Acting by age 4, child star MacCaulay Culkin did light supporting work in several un-acclaimed movies, basically as a prop, getting his first real burst of attention for Uncle Buck. Another go at a heart-warming film of the sort where lost adults learn from the kids in their lives. There happen to be other kids in the movie too, but don't let that stop you. Still, Culkin was a born star, and any movie that didn't rely heavily on his draw was misusing him.

Best remembered for the cartoony violence of its final sequence, a lot more of Home Alone is just Culkin plotlessly going about his business as a kid left home alone. Eating junk food, snooping, and now that the nags are away: Trying out hygiene and chores that responsibility-phobic kids his age hate to be told to do, but feel satisfied to have done on their own.

It's not just the best film he's ever been in, but easily his best performance. Kevin has to be scared, ecstatic, devious, funny, and all mostly without anyone around to help carry the scenes. That Home Alone is a holiday classic, in the traditional canon (Miracle on 34th Street, not Die Hard), is because the film's spirit relies on his talent and beaming innocence. But everybody grows up eventually.

He was reliable in the carbon copy that is Home Alone 2, but Culkin's next few films would misuse him terribly. The Good Son tried to make him into a psychopath, and in Richie Rich, playing a billionaire's son making friends with ‘normal kids’, he doesn’t seem to be enjoying himself much at all. As it turned out, MacCaulay felt a lot like Richie, having been shot into stratospheric fame, hosting Saturday Night Live, working with Michael Jackson and the like. After the film's release, he retired to finish his childhood in normalcy.

Returning to acting in 2000, in something of a Miley Cyrus move, Culkin leaned towards disturbed and unpleasant characters; drug addict murderers (Party Monster), pessimists (Saved) and jealous mopes (Sex and Breakfast), to mark his quality as a full-bodied actor. It was a respectable second debut, but he hadn't exactly made waves. This extended absence from the public consciousness might be why, once he began having his own trouble with the law, publicity so readily contrasted the almost emaciated adult with the evergreen youngster their readers had remembered. Culkin received probation for drug offences, and the story is often paired with details surrounding his divorce, affiliation with Michael Jackson, and the death of his family members into a never-ending stream of “The Tragic Story of MacCaulay Culkin” articles.
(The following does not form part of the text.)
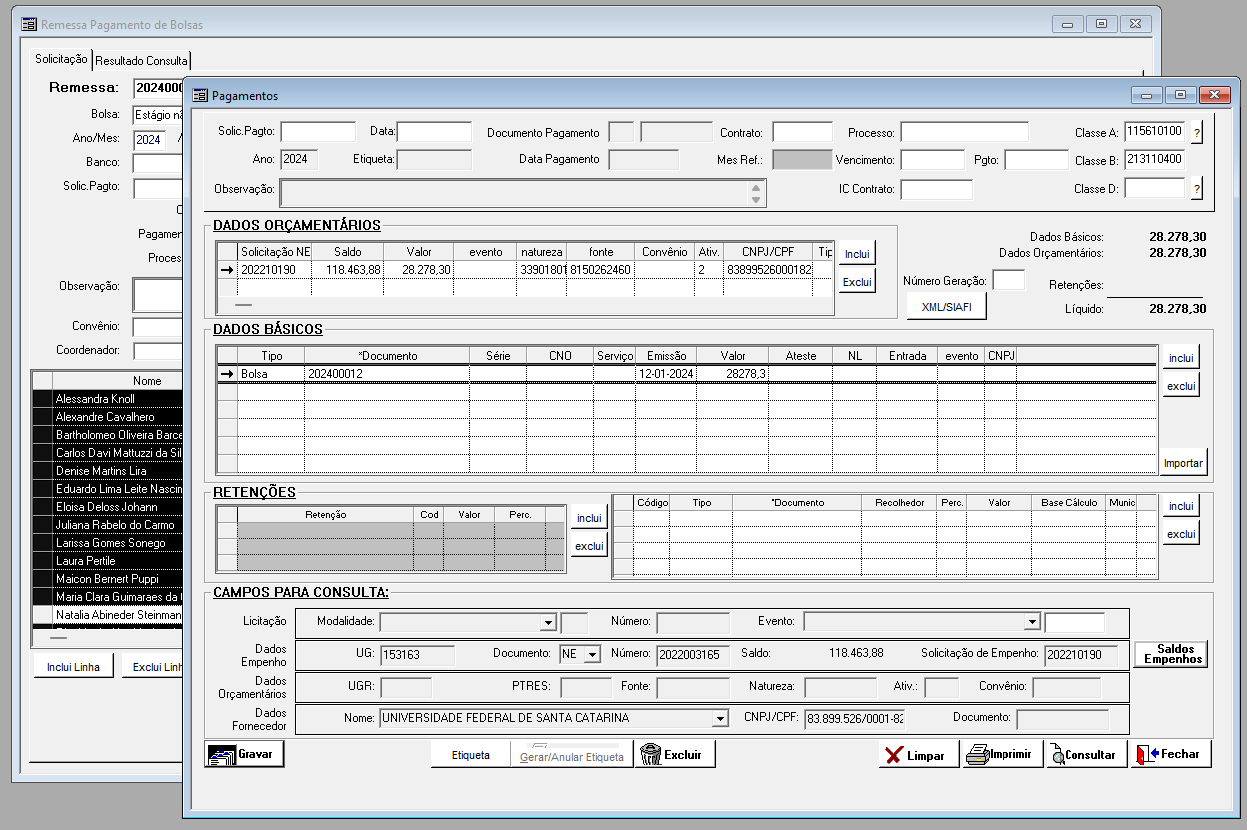Click the Imprimir printer button

1002,754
But, in the years since, the powerful force of Millennial nostalgia has afforded him the chance to redefine his image online by doing just about whatever interests him. A fascination with Andy Warhol lead him to painting, eating a slice of pizza on camera for about 5 minutes, and starting a now defunct Velvet Underground parody band called The Pizza Underground. Most successfully, he's entrenched himself into internet culture that still regards him with a sort of reverence for his status as a child star, often making appearances on YouTube shows (AVGN, Red Letter Media) drawing attention to the absurdity of it all. He hosts a podcast called Bunny Ears, but still sees his best engagement when playing up the fact that he's the kid from Home Alone (in commercials, but mostly on Twitter, reminding followers how old he, and therefore they, are). He's turned his image into that of a goofball, willing to legally change his name at his followers' request (He is now officially MacCaulay MacCaulay Culkin Culkin).

I don't foresee that sort of passive endorsement fading anytime soon, especially when tons of households remind themselves he exists every year by watching Home Alone for Christmas. As for if he'll ever wow general audiences again, he's slated to be in the next season of American Horror Story. Fingers crossed.